**Work to do:**
Format the records below as a numbered list, omitting any blank lines.

━━━━━ Records for this exercise

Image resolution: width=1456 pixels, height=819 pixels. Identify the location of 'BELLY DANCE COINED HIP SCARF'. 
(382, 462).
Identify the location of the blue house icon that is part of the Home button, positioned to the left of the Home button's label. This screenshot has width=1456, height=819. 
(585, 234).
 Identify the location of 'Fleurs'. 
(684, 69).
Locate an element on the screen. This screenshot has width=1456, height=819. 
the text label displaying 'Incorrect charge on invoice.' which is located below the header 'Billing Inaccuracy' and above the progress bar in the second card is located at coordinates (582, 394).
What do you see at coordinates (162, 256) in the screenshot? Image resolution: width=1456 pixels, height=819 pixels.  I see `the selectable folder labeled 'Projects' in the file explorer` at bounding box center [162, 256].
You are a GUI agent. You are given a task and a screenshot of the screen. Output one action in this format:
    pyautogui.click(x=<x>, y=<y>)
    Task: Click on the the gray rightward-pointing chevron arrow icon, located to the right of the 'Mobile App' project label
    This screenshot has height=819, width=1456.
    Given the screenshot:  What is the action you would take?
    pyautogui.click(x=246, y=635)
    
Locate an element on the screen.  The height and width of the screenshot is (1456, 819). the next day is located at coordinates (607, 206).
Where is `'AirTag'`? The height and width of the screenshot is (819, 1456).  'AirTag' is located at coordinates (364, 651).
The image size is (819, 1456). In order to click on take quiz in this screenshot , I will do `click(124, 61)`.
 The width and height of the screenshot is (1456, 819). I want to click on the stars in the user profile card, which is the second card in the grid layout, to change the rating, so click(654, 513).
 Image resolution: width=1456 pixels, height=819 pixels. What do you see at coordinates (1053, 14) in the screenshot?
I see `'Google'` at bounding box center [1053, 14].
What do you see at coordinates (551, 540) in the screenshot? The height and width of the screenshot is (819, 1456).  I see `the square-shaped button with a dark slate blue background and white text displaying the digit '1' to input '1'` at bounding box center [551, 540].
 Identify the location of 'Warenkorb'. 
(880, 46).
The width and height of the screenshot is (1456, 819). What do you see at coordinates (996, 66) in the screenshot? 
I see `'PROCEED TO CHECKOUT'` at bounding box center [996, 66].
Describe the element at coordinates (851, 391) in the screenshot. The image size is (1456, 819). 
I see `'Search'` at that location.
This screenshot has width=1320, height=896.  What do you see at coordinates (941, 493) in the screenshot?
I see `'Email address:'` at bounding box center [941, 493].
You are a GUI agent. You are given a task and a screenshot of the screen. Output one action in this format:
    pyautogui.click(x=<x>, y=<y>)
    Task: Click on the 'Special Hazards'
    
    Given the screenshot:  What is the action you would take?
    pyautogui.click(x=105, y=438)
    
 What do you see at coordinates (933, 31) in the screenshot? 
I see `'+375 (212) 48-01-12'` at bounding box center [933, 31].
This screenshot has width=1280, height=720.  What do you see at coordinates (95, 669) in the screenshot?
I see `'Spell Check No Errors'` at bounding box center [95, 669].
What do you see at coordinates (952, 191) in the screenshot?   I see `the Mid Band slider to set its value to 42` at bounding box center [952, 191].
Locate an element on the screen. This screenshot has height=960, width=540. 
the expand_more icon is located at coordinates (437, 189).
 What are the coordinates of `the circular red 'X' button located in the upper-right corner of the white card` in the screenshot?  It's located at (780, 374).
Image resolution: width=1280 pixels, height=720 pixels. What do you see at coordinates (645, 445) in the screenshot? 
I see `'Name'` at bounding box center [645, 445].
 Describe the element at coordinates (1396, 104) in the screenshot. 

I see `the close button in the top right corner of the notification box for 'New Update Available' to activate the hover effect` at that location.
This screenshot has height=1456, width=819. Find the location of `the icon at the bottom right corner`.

━━━━━━━━━━

**Answer to this task:**
1. Image resolution: width=1456 pixels, height=819 pixels. Identify the location of 'BELLY DANCE COINED HIP SCARF'. 
2. (382, 462).
3. Identify the location of the blue house icon that is part of the Home button, positioned to the left of the Home button's label. This screenshot has width=1456, height=819. 
4. (585, 234).
5.  Identify the location of 'Fleurs'. 
6. (684, 69).
7. Locate an element on the screen. This screenshot has width=1456, height=819. 
8. the text label displaying 'Incorrect charge on invoice.' which is located below the header 'Billing Inaccuracy' and above the progress bar in the second card is located at coordinates (582, 394).
9. What do you see at coordinates (162, 256) in the screenshot? Image resolution: width=1456 pixels, height=819 pixels.  I see `the selectable folder labeled 'Projects' in the file explorer` at bounding box center [162, 256].
10. You are a GUI agent. You are given a task and a screenshot of the screen. Output one action in this format:
11.     pyautogui.click(x=<x>, y=<y>)
12.     Task: Click on the the gray rightward-pointing chevron arrow icon, located to the right of the 'Mobile App' project label
13.     This screenshot has height=819, width=1456.
14.     Given the screenshot:  What is the action you would take?
15.     pyautogui.click(x=246, y=635)
16. Locate an element on the screen.  The height and width of the screenshot is (1456, 819). the next day is located at coordinates (607, 206).
17. Where is `'AirTag'`? The height and width of the screenshot is (819, 1456).  'AirTag' is located at coordinates (364, 651).
18. The image size is (819, 1456). In order to click on take quiz in this screenshot , I will do `click(124, 61)`.
19.  The width and height of the screenshot is (1456, 819). I want to click on the stars in the user profile card, which is the second card in the grid layout, to change the rating, so click(654, 513).
20.  Image resolution: width=1456 pixels, height=819 pixels. What do you see at coordinates (1053, 14) in the screenshot?
21. I see `'Google'` at bounding box center [1053, 14].
22. What do you see at coordinates (551, 540) in the screenshot? The height and width of the screenshot is (819, 1456).  I see `the square-shaped button with a dark slate blue background and white text displaying the digit '1' to input '1'` at bounding box center [551, 540].
23.  Identify the location of 'Warenkorb'. 
24. (880, 46).
25. The width and height of the screenshot is (1456, 819). What do you see at coordinates (996, 66) in the screenshot? 
26. I see `'PROCEED TO CHECKOUT'` at bounding box center [996, 66].
27. Describe the element at coordinates (851, 391) in the screenshot. The image size is (1456, 819). 
28. I see `'Search'` at that location.
29. This screenshot has width=1320, height=896.  What do you see at coordinates (941, 493) in the screenshot?
30. I see `'Email address:'` at bounding box center [941, 493].
31. You are a GUI agent. You are given a task and a screenshot of the screen. Output one action in this format:
32.     pyautogui.click(x=<x>, y=<y>)
33.     Task: Click on the 'Special Hazards'
34.     Given the screenshot:  What is the action you would take?
35.     pyautogui.click(x=105, y=438)
36.  What do you see at coordinates (933, 31) in the screenshot? 
37. I see `'+375 (212) 48-01-12'` at bounding box center [933, 31].
38. This screenshot has width=1280, height=720.  What do you see at coordinates (95, 669) in the screenshot?
39. I see `'Spell Check No Errors'` at bounding box center [95, 669].
40. What do you see at coordinates (952, 191) in the screenshot?   I see `the Mid Band slider to set its value to 42` at bounding box center [952, 191].
41. Locate an element on the screen. This screenshot has height=960, width=540. 
42. the expand_more icon is located at coordinates (437, 189).
43.  What are the coordinates of `the circular red 'X' button located in the upper-right corner of the white card` in the screenshot?  It's located at (780, 374).
44. Image resolution: width=1280 pixels, height=720 pixels. What do you see at coordinates (645, 445) in the screenshot? 
45. I see `'Name'` at bounding box center [645, 445].
46.  Describe the element at coordinates (1396, 104) in the screenshot. 
47. I see `the close button in the top right corner of the notification box for 'New Update Available' to activate the hover effect` at that location.
48. This screenshot has height=1456, width=819. Find the location of `the icon at the bottom right corner`.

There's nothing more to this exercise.